Tom Bissell is a contributing editor at Harper’s, and I originally read a version of his book, The Father Of All Things, in that magazine. In the piece he mentioned that his father was a friend of Phillip Caputo’s, and that led me to read his excellent Vietnam memoir. The book is an intriguing mix of memoir, travelogue, and history about Vietnam and Bissell’s connection through his father encapsulated in their 10-day trip to Vietnam together. This kind of approach always intrigues me as we get to see a personalized version of a big story and it also makes a place that I have visited seem knowable. In Section Two: "An Illness Caused By Youth or A Few Questions About The Vietnam War," the discussion is framed by four very interesting questions:
1) Was Ho Chi Mihn a Stalinist?
2) Why were the leaders of South Vietnam so corrupt and incompetent?

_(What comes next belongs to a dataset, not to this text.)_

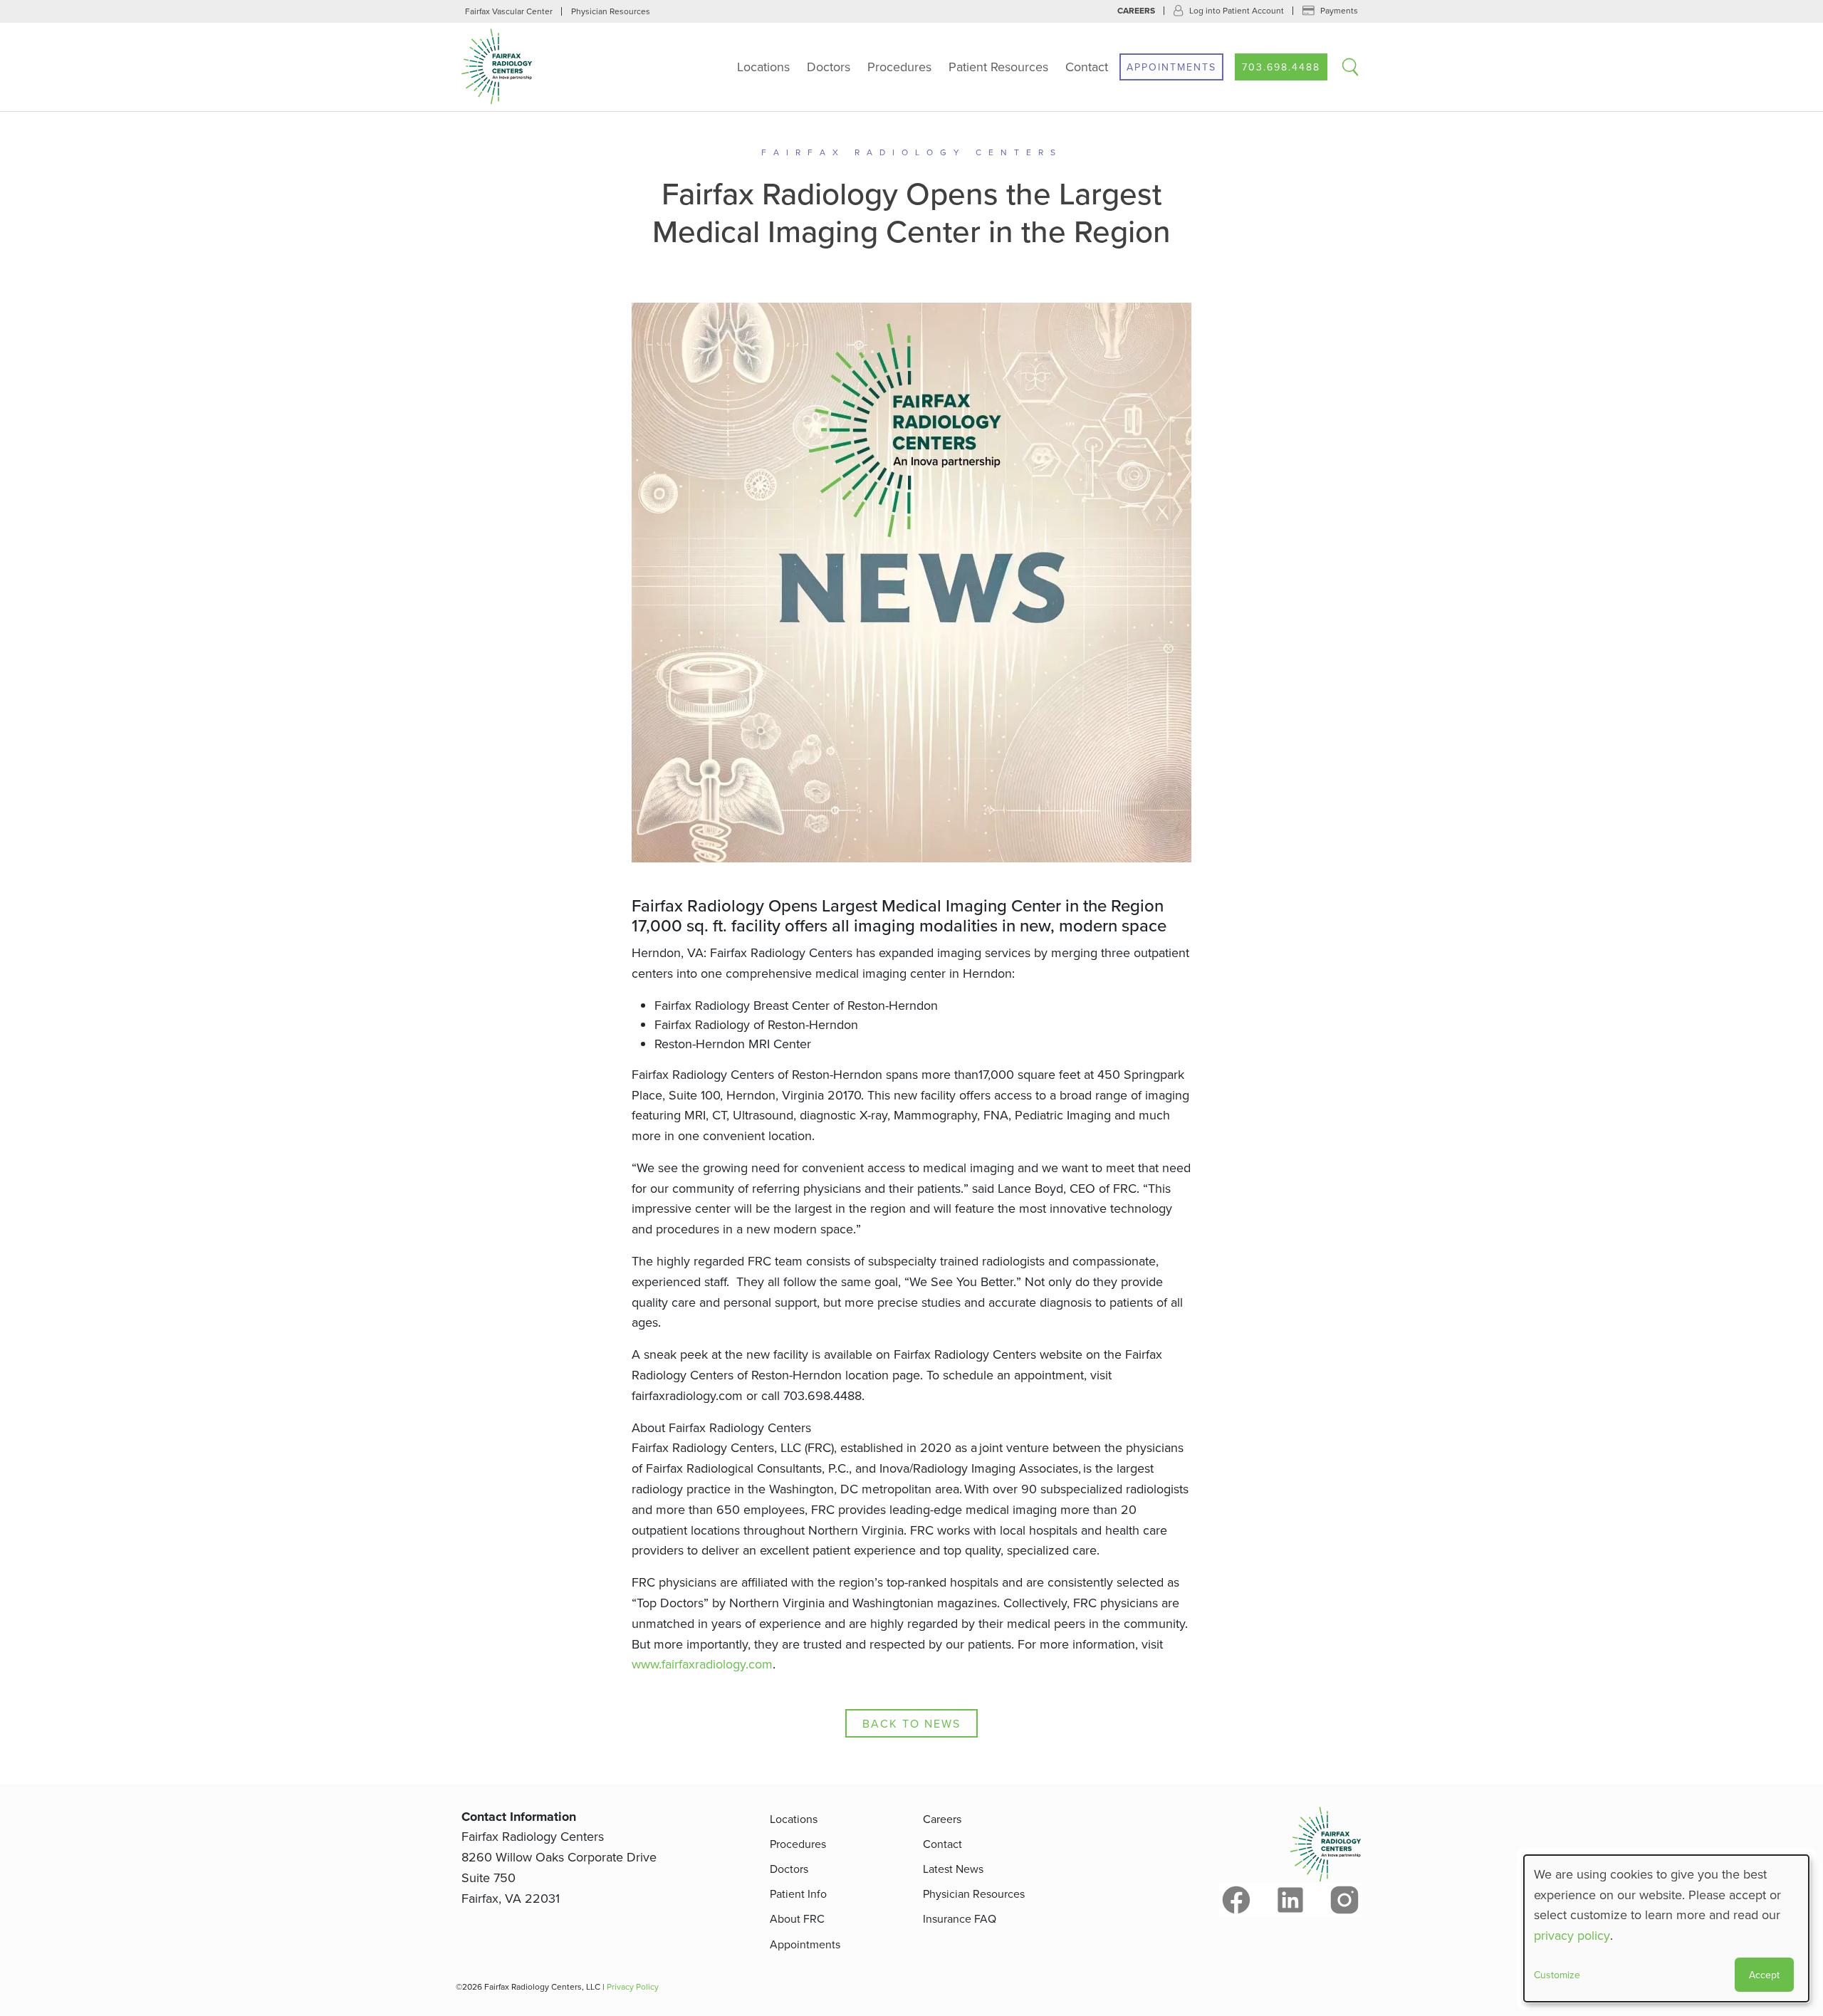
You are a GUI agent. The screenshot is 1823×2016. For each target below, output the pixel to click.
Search (1350, 67)
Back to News (911, 1723)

3) Could the United States have won the war in Vietnam?
4) What was the Soviet Union actually attempting to accomplish in Vietnam?

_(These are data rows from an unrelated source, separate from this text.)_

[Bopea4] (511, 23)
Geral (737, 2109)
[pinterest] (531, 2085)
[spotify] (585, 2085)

There are two other aspects aside for the writing that impressed me in this volume as well. Every other pare (the odd pages) had headings that summarized the contents of the odd pages, which I thought was really cool. Furthermore in the bibliography, Bissell included notes on selected volumes to explain why he thought the particular book was useful or amusing or whatever. I really enjoyed this volume mostly because of the author’s bias, it is almost postmodern in his full disclosure. I’ve been to Vietnam twice and I would go again in a heartbeat, this book makes me want to do it sooner than later.